M. Skubovius : Soyez sociable. Participez à un maximum d’activités organisées par votre département. Lorsque vous commencez à envoyer votre candidature pour un emploi, sachez que vos collègues de cours ou des étudiantes et étudiants des années supérieures travaillent généralement dans l’une des sociétés qui recrutent, et ils vous recommanderont auprès de la société. S’ils vous connaissent, vous obtiendrez une bonne recommandation. Un autre conseil serait de vous acheter une jolie tenue, de faire faire des cartes de visite et de commencer à vous rendre aux dîners des anciens élèves, aux nuits étudiantes de l’ICM et à un maximum de réceptions de l’industrie dont celles de la société canadienne du traitement des minerais (SCTM), de la PDAC, de la SME et à MINExpo. Enfin, n’ayez pas peur de sortir de votre zone de confort. Nombre d’emplois sont proposés dans différentes régions du monde ; ouvrez-vous à une nouvelle expérience.

L’ICM : Si vous aviez été à la recherche d’un emploi en pleine pandémie de COVID-19, quelle aurait été votre stratégie de recherche ?

M. Skubovius : Assurez-vous que votre curriculum vitæ est à jour, tout comme votre profil sur LinkedIn, puis commencez à envoyer un maximum de candidatures. LinkedIn est une plateforme qui peut être utilisée de manière très intelligente. N’hésitez pas à suivre plusieurs sociétés minières qui vous intéressent. Si vous le pouvez, cherchez qui travaille dans le département des ressources humaines dans les différentes exploitations minières et entrez en contact avec ces personnes, car ce sont généralement elles qui publieront une offre d’emploi sur leur profil LinkedIn personnel, et pas forcément sur la page de la société.

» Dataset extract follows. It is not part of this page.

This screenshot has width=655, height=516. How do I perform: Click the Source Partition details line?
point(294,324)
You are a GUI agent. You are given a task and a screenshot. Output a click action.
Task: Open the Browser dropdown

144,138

Dans un climat aussi austère, si vous obtenez un poste qui ne correspond pas exactement à ce que vous recherchez, n’hésitez pas trop avant d’accepter le poste. L’industrie connaît actuellement un changement spectaculaire avec le départ à la retraite de nombreuses personnes, aussi on observe un mouvement non négligeable au sein des bureaux d’études techniques. Vous n’aurez pas à attendre des siècles pour trouver un poste vacant ; dans l’idéal, vous êtes peut-être déjà en poste et il n’est pas trop contraignant de changer de bureaux.

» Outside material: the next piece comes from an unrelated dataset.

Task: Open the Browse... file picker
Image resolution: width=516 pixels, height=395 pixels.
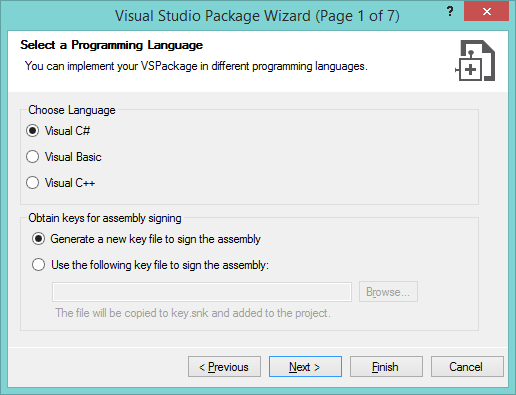Action: coord(388,292)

Pour revenir à la partie mise en réseau, j’ai conservé la plupart des cartes de visite qu’on m’a données. Les notes que j’ai prises sur ces cartes me sont encore utiles. N’hésitez pas à recontacter ces personnes et demandez-leur si un poste vacant se profile dans leur société dans un proche avenir ou si elles connaissent quelqu’un ou une société en recherche, et tenez-vous prêt(e). Mettez tout en œuvre pour décrocher ce travail et ne reculez devant rien.